For years, the Department Social Protection resisted any money being transferred to it from the Department of Jobs, Enterprise and Innovation to put people on schemes and release them from the nightmare of not being allowed to do anything in return for their payments. Departments would wear anybody out and they fought the battle to stop the transfer of the money year in, year out.

Brian Cowen, as Taoiseach, appointed me Minister for Social Protection and transferred all of the employment schemes to the Department of Social Protection because I had argued for this for years. The idea was quite simple - it was to get over the bailiwicking that happens between Departments and to say to the Department of Social Protection that it could look at its €5 billion in unemployment payments in tandem with the €0.5 billion expenditure on schemes and that it would be a good idea to take €1 billion from unemployment payments and put it into the schemes and allow all of those who want to go on schemes or to stay on schemes to do so.

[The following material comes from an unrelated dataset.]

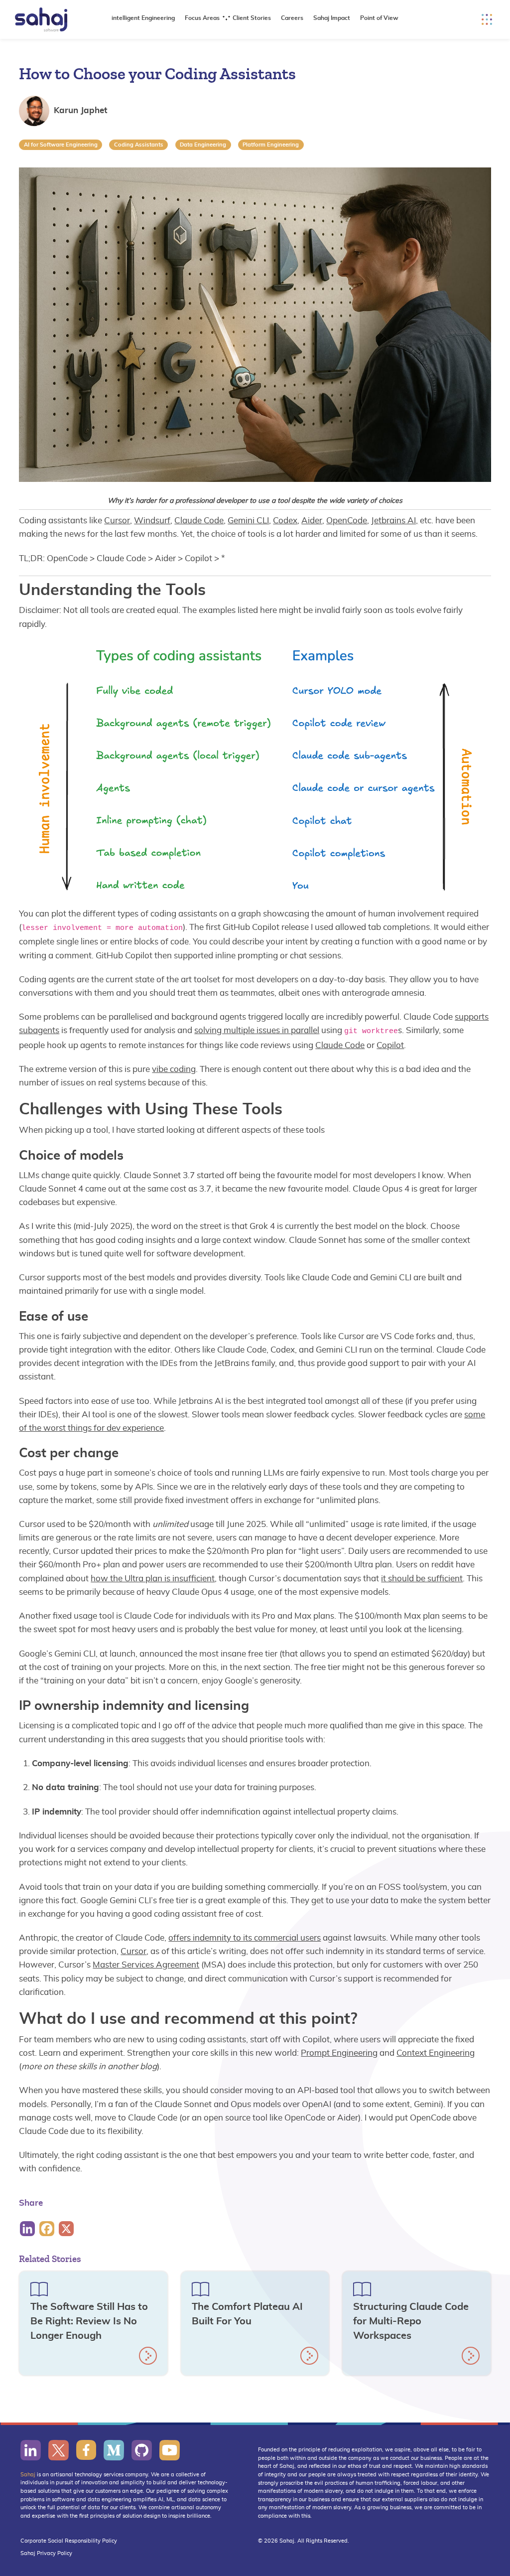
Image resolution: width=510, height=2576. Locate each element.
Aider (311, 520)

We had teed all of this up. We set up the Tús programme which, I am willing to admit, took people off social welfare on a cost neutral basis because certain costs were associated with the community employment schemes which were not associated with the Tús scheme. My idea was that over time, one would go on to a community employment scheme to be trained. However, there is only so much training a person can absorb. At the end of the training period of say three years, instead of doing what we do, throwing people back on the scrap heap, we could move them on to the Tús scheme. There is not a Deputy here who has not had endless numbers of people begging him or her to be left on a community employment scheme, small as the financial gain is to them.

The Minister mentioned €20 million in total for activation. She is sitting on €5 billion of a gold mine of money and people with plenty of skills. We have never had as many unemployed people with skills. She could have transferred some of that money over and given people an opportunity to provide all sorts of services our communities need. All of us know of the heritage centres which we cannot keep open, of the community centres we cannot staff and use to their full potential and of all the other community services we need. All we need is a little bit of imagination within the existing budget.

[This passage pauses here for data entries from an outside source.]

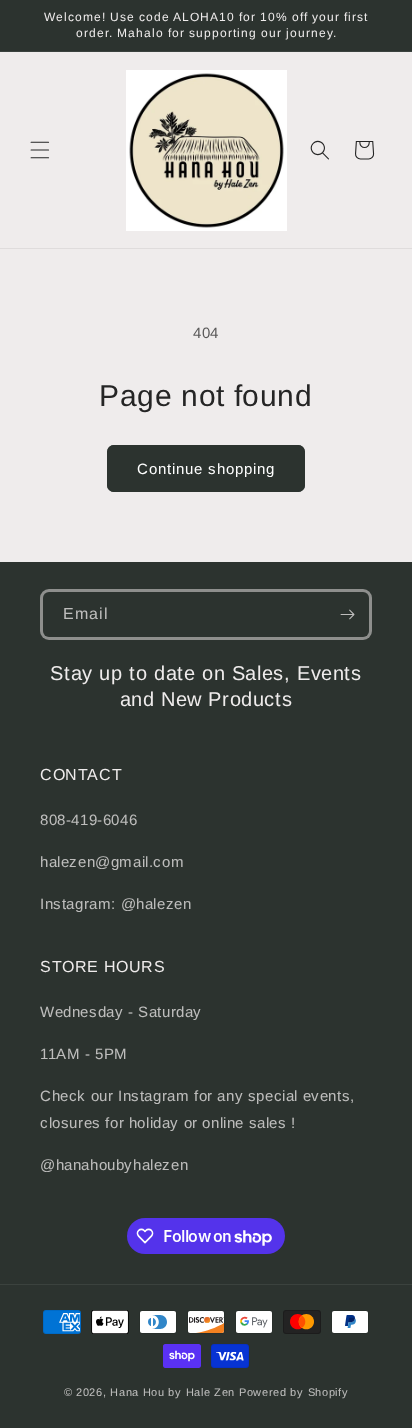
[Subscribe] (347, 614)
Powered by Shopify (294, 1392)
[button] (40, 150)
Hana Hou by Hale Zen (174, 1392)
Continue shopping (206, 468)
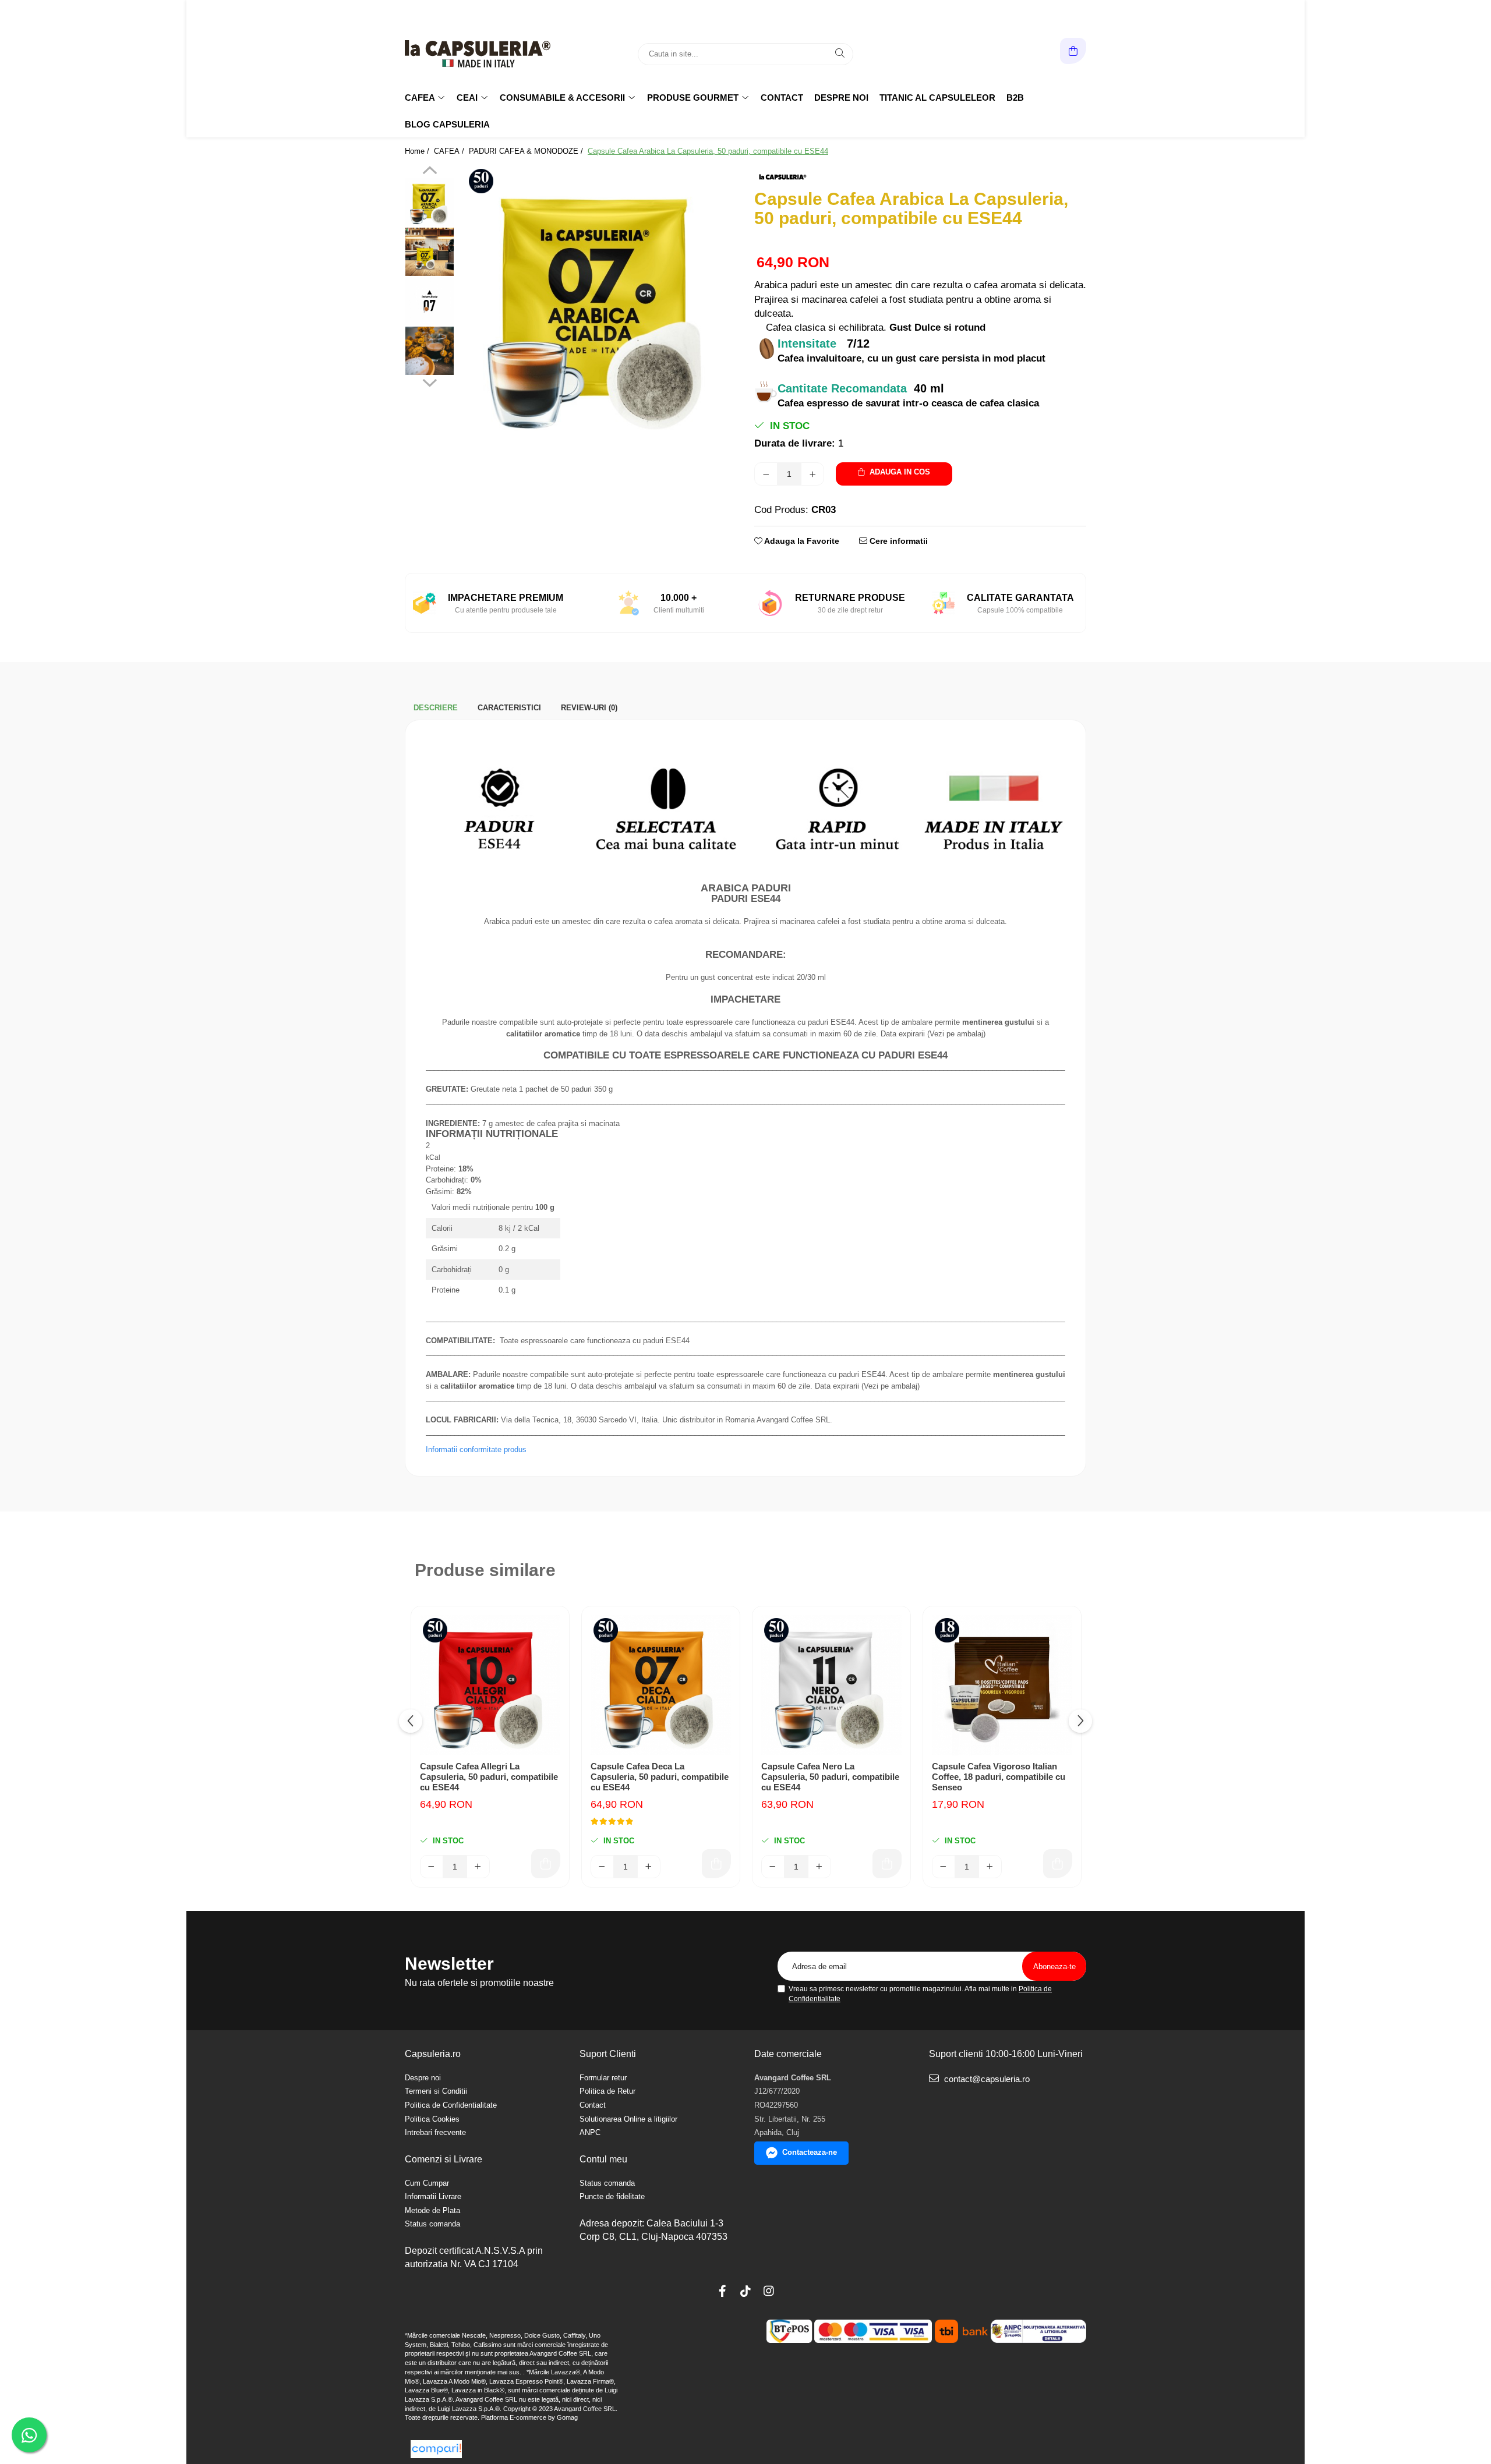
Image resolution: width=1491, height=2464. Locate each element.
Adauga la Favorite (800, 541)
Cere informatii (897, 541)
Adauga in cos (898, 472)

As I said, the hard work was done because we had done the transfer before the Minister came in. I was very disappointed to hear the 5,000 places on the Tús scheme, for which I was derided last year as not being sufficient, have not yet been filled. I said when I filled the 5,000 places, I would get more.

I will speak on social welfare in detail the next day but this budget, when one accumulates all the different aspects, is anti-family, anti-rural, anti-women and anti-disability and I will come back to that again.

It has also done extraordinary things in regard to mortgages, for example. There is a saying "He giveth with one hand, he taketh with the other".